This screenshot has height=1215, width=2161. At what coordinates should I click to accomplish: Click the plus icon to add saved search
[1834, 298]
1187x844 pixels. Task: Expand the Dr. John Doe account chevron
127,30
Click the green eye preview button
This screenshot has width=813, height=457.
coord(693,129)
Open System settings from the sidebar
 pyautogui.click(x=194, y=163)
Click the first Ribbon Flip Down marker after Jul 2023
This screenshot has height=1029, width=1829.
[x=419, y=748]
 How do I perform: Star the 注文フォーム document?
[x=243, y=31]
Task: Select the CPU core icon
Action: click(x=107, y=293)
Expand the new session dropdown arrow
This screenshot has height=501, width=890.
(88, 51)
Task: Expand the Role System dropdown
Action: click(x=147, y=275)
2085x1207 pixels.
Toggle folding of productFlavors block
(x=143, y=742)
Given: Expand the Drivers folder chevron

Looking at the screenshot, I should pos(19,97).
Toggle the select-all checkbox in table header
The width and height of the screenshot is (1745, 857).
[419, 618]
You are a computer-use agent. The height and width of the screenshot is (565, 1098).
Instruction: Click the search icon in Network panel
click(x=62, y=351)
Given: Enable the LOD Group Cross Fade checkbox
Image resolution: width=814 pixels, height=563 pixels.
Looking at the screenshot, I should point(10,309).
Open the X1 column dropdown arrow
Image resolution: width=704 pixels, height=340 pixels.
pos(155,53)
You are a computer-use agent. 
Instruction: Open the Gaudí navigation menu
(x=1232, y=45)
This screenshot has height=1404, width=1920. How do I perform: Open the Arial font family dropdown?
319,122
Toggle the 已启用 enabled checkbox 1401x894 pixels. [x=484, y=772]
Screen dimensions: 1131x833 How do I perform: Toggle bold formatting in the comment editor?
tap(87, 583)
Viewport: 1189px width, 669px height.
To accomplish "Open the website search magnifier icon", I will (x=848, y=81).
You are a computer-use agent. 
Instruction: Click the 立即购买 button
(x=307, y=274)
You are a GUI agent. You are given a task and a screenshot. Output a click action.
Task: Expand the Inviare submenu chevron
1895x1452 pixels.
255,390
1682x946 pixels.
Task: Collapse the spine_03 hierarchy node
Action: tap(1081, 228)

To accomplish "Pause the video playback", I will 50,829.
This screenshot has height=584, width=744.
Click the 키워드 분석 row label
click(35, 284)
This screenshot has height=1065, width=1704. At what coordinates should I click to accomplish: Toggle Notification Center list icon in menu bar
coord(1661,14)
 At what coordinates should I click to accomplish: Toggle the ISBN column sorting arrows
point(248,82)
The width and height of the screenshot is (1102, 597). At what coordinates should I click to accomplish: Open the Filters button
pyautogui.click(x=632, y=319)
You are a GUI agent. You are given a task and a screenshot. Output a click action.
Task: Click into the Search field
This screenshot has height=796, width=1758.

_ _ _

Among the lines above, which contain the word "will"? Copy every one.

To accomplish "Open the website search magnifier icon", I will (x=848, y=81).
To accomplish "Pause the video playback", I will 50,829.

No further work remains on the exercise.